I will not comment on the pump issue because that is pretty low on our "to do" list if you will. For now anyway.
___sidebar__ i saw my first person with a pump the other day at work....I felt like going to him and hugging him for some reason and asking him a about his diabetes....that would have been just weird, a UPS guy hugging a teenager in the middle of the mall.___
Anyhow ...great post
Take care
Chris
What a great post Penny!
This one will go down as a very useful reference tool for parents for a long time I think.
And for the record, if I could follow that whole 15/15 thing, I'd probably be in much better control.
Just as you said, those 15 minutes are an ETERNITY! Just can't do it. I usually end up eating way too much and bolusing to cover. Crazy huh - bolusing for a low...
Take care!
Somebody come and arrest me because I've broken every one of those rules....although I haven't had much luck in breaking the A1C rule...but I'm still working on it!
Great post as usual.
Somebody come and arrest me because I've broken every one of those rules....although I haven't had much luck in breaking the A1C rule...but I'm still working on it!
Great post as usual.
Penny:
I couldn't agree more. Great post here. Without sounding too arrogant, we often feel that we have a better idea of how to handle certain situations than Charlie's doctors. It's a shame, but we've often said, "thank god we didn't take doctor's advice." They don't live with our children 24/7. They really don't know.
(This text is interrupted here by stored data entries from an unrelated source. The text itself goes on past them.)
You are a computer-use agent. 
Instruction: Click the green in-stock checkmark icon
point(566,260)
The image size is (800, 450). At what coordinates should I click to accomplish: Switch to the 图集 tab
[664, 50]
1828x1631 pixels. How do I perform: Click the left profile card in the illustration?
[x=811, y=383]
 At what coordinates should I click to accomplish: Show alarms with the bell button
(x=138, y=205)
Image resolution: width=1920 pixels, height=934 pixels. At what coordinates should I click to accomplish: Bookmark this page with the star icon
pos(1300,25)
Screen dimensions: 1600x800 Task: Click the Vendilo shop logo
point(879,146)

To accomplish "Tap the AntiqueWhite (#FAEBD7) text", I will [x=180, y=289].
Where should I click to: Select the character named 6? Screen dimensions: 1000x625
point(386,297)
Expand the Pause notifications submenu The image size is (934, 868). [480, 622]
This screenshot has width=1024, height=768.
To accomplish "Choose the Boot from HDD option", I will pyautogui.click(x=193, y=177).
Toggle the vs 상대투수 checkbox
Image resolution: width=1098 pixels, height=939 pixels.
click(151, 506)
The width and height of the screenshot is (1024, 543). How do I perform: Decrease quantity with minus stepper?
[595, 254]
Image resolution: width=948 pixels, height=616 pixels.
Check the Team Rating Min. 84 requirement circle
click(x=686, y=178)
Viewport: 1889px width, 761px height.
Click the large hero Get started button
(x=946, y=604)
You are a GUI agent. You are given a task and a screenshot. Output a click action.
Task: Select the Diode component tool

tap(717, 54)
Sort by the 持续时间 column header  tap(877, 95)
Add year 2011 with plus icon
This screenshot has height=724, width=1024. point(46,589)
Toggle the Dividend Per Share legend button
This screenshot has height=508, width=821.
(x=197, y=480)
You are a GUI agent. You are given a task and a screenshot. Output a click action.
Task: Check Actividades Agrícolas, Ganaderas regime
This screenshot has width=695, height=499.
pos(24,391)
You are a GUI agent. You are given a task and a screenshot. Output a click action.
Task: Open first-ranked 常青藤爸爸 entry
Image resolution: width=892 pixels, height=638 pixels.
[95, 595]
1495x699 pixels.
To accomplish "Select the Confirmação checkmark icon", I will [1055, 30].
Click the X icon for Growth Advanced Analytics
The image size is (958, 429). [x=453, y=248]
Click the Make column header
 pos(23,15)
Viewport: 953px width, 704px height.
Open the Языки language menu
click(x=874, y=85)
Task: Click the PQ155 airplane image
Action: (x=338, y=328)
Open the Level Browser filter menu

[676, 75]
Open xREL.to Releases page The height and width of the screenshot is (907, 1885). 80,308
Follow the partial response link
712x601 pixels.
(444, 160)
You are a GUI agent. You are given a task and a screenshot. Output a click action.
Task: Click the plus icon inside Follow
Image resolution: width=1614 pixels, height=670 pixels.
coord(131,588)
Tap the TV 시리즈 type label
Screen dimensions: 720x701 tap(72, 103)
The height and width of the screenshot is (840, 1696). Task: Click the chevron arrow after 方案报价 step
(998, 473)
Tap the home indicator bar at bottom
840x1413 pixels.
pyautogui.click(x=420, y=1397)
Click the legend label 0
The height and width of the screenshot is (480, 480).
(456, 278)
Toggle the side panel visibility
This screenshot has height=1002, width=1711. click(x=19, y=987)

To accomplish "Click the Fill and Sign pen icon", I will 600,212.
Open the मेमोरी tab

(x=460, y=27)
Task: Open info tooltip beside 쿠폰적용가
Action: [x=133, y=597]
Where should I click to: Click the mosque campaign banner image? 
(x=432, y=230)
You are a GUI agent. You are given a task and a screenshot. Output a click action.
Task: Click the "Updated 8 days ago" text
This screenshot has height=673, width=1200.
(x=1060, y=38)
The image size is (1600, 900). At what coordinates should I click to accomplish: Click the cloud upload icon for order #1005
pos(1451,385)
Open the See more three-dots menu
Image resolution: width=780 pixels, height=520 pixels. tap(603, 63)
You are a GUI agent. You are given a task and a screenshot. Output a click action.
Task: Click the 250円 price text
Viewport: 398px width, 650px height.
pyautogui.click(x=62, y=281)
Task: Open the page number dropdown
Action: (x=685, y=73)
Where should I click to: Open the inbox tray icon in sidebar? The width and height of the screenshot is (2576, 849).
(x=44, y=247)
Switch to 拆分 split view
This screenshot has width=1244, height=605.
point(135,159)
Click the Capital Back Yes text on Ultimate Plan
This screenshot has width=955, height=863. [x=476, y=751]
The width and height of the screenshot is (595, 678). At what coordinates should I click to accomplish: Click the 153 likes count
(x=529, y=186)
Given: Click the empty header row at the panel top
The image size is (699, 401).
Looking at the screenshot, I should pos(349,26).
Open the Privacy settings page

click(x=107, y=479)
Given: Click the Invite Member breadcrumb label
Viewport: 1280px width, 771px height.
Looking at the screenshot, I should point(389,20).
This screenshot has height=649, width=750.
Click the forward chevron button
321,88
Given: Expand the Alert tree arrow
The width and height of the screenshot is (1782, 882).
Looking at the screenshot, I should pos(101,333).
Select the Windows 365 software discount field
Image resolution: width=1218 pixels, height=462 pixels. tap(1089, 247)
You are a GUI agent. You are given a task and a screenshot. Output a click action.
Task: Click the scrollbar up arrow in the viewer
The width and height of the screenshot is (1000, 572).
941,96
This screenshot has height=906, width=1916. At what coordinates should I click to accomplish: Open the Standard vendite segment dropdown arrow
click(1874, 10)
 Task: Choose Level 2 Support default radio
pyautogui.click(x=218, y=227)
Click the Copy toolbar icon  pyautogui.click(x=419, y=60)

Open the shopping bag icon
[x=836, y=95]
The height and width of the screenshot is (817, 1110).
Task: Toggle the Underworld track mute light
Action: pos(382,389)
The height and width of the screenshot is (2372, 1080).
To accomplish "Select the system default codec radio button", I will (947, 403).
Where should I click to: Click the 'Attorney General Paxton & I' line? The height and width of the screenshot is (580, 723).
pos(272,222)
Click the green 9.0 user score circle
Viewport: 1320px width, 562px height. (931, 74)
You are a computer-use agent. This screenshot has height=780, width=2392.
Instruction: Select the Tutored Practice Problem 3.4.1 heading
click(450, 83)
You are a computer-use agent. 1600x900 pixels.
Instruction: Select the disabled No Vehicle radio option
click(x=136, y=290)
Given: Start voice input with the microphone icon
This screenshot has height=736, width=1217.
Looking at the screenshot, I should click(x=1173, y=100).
Charlie's doctors tend to be more concerned about us not getting sleep. I know they mean well, but they just don't get it. Why we test so much. Why we're up all night.
Not only are some endos (NOT ours!) against night time testing, but a lot of parents of children with diabetes seem to be judgmental and negative about our night time testing our nine year old. And on so-called CWD support hotlines. I have heard everything from "our endo says by testing at night, you are stunting her growth" (she's quite tall), to "if her mother could get her basals correct, maybe you wouldn't be up all night." These people supposedly KNOW basals in children can be adjusted weekly and bolus insulin sometimes more often that that. And there is very recent evidence to the contrary suggesting that night time testing is indeed necessary. I am not critical of those who, for whatever reason, simply do not have the energy to interrupt sleep and test. They could have very demanding jobs or young children at home and they need to be very alert and no chance to cat-nap. But night time testing should be the standard for E. based on a year-and-a-half's worth of very variable night time blood sugars. As far as A1cs go, latest standards say to get them as low as you can without your child suffering dangerous lows. She has lows, but they are in the mid-60s and 70s so we will not abandon our common sense and jack her targets and A1c numbers up so she can have an A1c of 7.8 plus. Regarding overtreating lows, same thing. One gram raises her blood sugar by five points. We use that formula. Since the parent or caretaker knows their own child best, others should not be critical of how the parent takes care of their child. Because 90% out of 100, the parent who lives with a child 24/7 will be correct.